[Stored data]
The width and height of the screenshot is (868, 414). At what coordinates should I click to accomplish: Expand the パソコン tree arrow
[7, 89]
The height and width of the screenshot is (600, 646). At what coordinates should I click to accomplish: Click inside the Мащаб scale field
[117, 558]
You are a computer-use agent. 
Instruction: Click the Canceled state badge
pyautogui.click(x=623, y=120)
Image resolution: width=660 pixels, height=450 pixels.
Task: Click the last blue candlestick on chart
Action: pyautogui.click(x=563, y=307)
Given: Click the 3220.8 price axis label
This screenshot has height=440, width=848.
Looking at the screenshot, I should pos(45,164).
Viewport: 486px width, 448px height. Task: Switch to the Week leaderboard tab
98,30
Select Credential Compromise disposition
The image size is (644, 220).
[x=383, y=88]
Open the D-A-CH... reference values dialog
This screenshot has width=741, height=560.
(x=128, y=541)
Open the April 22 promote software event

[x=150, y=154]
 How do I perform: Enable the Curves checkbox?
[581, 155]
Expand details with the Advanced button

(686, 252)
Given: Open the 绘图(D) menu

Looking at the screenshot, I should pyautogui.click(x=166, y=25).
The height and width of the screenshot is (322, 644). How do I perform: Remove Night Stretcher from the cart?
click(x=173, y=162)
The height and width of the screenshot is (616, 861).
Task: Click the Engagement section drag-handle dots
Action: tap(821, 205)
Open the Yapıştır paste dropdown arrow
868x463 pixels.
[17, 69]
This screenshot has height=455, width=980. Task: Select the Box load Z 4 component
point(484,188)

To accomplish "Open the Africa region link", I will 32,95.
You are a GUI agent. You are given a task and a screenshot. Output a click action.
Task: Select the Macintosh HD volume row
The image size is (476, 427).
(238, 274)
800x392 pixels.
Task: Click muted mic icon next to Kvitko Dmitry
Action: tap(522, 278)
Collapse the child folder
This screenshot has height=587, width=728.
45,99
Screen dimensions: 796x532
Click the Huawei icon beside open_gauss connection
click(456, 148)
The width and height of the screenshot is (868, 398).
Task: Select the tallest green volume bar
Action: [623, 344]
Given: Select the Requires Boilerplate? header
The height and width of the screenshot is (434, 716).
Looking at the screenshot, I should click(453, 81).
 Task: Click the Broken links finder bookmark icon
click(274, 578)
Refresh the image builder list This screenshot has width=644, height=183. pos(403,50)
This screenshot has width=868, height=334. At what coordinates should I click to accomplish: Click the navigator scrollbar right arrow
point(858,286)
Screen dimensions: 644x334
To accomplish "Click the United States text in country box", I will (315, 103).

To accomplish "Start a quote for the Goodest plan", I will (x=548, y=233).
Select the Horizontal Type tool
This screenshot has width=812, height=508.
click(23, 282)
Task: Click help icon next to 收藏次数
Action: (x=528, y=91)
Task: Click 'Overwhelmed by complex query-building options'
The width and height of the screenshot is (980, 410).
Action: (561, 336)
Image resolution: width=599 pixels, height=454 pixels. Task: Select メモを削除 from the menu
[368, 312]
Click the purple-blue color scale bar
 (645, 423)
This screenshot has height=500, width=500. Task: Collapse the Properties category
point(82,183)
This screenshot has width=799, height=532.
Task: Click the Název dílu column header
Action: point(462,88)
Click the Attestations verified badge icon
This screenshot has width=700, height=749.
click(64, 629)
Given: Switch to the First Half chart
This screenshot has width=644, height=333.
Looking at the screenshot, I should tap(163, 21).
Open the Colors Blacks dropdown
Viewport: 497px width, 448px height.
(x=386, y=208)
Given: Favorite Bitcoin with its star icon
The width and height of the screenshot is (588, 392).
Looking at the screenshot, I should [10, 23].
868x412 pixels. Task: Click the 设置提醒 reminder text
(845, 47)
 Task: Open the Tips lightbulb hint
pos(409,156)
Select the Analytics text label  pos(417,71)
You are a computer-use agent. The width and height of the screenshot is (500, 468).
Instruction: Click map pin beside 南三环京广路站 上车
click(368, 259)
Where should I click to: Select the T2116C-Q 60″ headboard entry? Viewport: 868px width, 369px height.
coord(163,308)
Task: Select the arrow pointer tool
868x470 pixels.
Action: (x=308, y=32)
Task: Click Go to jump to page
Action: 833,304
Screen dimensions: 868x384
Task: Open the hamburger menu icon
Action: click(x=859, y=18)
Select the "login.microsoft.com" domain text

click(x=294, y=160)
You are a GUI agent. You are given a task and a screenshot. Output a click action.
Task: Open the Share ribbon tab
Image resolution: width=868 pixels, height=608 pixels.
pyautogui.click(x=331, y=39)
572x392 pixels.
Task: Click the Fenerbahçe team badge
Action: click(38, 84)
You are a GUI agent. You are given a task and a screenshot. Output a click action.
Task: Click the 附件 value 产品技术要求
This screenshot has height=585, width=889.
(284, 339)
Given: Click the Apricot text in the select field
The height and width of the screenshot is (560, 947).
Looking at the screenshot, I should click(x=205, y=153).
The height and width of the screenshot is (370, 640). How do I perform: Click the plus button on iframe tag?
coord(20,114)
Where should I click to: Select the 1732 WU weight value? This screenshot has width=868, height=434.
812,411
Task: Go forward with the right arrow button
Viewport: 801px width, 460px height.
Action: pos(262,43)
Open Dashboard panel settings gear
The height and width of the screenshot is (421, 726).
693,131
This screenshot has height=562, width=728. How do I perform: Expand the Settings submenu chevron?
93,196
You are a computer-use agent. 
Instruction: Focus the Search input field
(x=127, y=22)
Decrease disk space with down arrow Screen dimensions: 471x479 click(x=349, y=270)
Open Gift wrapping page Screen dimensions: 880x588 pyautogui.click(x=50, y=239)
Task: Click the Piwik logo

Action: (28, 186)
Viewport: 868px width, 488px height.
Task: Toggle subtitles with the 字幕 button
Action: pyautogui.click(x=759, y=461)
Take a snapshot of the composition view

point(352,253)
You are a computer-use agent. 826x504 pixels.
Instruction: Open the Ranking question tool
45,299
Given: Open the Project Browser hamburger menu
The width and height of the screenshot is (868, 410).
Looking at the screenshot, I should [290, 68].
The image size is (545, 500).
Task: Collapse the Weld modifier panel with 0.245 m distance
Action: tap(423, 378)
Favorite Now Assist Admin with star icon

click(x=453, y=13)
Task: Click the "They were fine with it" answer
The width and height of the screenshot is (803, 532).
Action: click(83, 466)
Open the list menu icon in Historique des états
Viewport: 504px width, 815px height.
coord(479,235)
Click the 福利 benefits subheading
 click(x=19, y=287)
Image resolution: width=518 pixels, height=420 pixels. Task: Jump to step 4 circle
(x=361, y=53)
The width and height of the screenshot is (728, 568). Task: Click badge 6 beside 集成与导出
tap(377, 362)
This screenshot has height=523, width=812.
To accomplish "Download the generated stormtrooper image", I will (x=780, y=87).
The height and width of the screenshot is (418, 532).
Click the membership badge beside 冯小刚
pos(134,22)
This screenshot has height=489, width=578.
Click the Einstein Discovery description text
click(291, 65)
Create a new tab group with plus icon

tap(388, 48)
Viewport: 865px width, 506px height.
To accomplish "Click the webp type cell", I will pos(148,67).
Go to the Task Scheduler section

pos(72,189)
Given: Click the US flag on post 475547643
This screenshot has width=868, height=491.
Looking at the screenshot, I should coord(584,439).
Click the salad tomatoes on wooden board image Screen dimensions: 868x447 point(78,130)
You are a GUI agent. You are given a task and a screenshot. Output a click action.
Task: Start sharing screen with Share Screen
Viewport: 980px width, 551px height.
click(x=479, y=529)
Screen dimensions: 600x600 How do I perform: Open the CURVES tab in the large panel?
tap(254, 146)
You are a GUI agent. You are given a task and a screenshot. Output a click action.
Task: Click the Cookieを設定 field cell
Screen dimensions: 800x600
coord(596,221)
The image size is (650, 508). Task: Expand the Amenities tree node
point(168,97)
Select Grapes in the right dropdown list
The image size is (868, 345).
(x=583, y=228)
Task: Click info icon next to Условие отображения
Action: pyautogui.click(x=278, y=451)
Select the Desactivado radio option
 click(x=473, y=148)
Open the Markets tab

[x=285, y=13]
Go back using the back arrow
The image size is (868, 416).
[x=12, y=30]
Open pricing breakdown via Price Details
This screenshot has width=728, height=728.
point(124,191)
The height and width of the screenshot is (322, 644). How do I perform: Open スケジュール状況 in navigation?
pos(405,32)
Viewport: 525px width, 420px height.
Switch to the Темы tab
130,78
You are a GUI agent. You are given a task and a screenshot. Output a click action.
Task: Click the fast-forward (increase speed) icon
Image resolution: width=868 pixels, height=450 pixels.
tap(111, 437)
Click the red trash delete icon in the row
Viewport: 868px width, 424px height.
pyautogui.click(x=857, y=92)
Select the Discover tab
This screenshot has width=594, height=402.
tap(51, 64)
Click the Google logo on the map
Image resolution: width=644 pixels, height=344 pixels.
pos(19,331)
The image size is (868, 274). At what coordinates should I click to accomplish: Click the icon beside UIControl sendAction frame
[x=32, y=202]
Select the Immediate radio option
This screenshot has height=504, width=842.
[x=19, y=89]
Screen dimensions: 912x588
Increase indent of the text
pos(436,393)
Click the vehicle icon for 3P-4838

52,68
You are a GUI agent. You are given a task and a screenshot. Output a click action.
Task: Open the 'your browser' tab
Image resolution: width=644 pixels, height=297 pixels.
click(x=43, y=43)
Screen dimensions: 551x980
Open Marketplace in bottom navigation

### Description of the task
Within the records, how many lines include "computer"? The answer is the number and nothing else.

### Your response
4